▸ **Selected text**
- - - - - - -

I also notice that my confidence and upbeat demeanour extended to Alleyn’s School extra-curricular activities by the end of the first week back at school:
Friday 13 January 1978, Got a talking part in the school play – I’m the innkeeper – V pleased
Yes, I was relentlessly upbeat for at least two weeks. Blue Monday hadn’t been invented back then I guess. In any case, I suppose I need to write up week three of 1978 to see what my actual “Blue Monday” mood was like. Still pretty positive I’ll guess. That fine bunch of people from the 1978 BBYO convention had a lot to answer for…in a good way.
A few more memories of that convention from a few other people wouldn’t go amiss. Do be aware, BBYO folk, that comments on Ogblog are public whereas comments on the BBAK Facebook Group are private to the group.
Anyway, the lunchtime special of the day (10 January 2018) in my client’s staff canteen was baked mackerel with onions. Very tasty it was too.
I remembered, so clearly, that my mother’s baked mackerel with onions was one of my favourite dishes.
I also remembered that it was one of mum’s “economy meals”. Times were hard in the mid to late 1970s. Mum shopped very carefully to help make ends meet. In addition, she had a routine which was to include one meal per week described as the “economy meal”.
Sometimes it would be a fish economy meal on a Tuesday. Sometimes it would be a meat economy meal on a Wednesday. Monday was leftovers from weekend roast day. Thursday was always fish day. Friday night was friday night. That’s how it worked.
Mum was almost apologetic about the economy meal, but the strange thing is, I used to look forward to them, because the economy meal was often, e.g. the baked mackerel dish, a real favourite of mine.
Thoughts of other “economy meal of the week” dishes started to flood into my head:
stuffed lamb’s hearts – might sound disgusting to those who hate offal or who can only contemplate liver from the offal department, but believe me, after slow braising, stuffed lamb’s hearts are unbelievably tasty. Here is a recipe not dissimilar to mum’s;
baked klops – or meatloaf. Economy in mum’s case because she would basically pad out cheap mince with egg and cereal. There are gazillions of recipes for meatloaf on line, but this “posh klops” recipe – click here – miles away from mum’s economy principles (veal mince…Balsamic vinegar!!) – sounds so very yummy I might give it a try;
salmon rissoles. Now this was an oddity in the economy meal department. Salmon rissoles with tinned red salmon were already occasionally on the agenda for the “regular fish meal” on Thursdays. Tinned pink salmon was much cheaper in those days (if you shop around possibly still is), so mum would sometimes make an economy meal of pink salmon rissoles. I’m not sure I could tell much difference – perhaps a bit more “meaty texture” to the red (Oncorhynchus nerka) species although surely the texture is lost in the tinning and rissoling. Little did I know then that, ironically, I would subsequently do deep, seminal economic research into the Alaskan salmon industry – click here for link to The Economist piece on the subject, although strangely, the pink species, Oncorhynchus gorbuscha, received less scrutiny than the red (sockeye), for reasons far too dull to explain.Here’s a link to a pinko recipe anyway;
When I got home from my meetings, I wondered whether I might have eaten that very baked mackerel dish exactly forty years ago to the day and looked at my old diary. Turns out that 10 January 1978 was a Tuesday, so I might very well have done.

- - - - - - -

▸ **Raw data**
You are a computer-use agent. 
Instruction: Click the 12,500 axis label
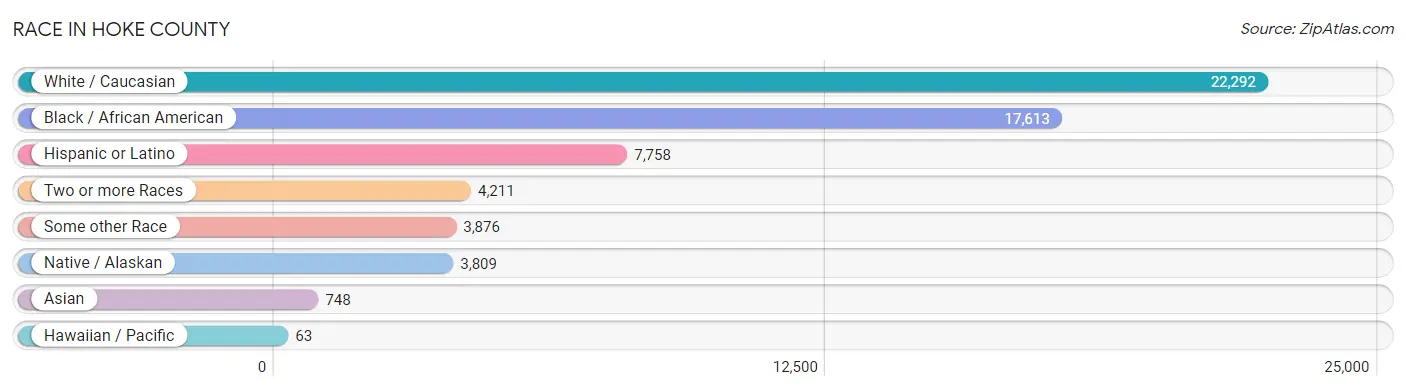point(796,367)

- - - - - - -

▸ **Direction**
Copy everything from "Mum was almost" down to "favourite of mine." in the economy meals passage, swapping "apologetic" for "sheepish". Rely on the economy meals passage alone.

▸ **Task output**
Mum was almost sheepish about the economy meal, but the strange thing is, I used to look forward to them, because the economy meal was often, e.g. the baked mackerel dish, a real favourite of mine.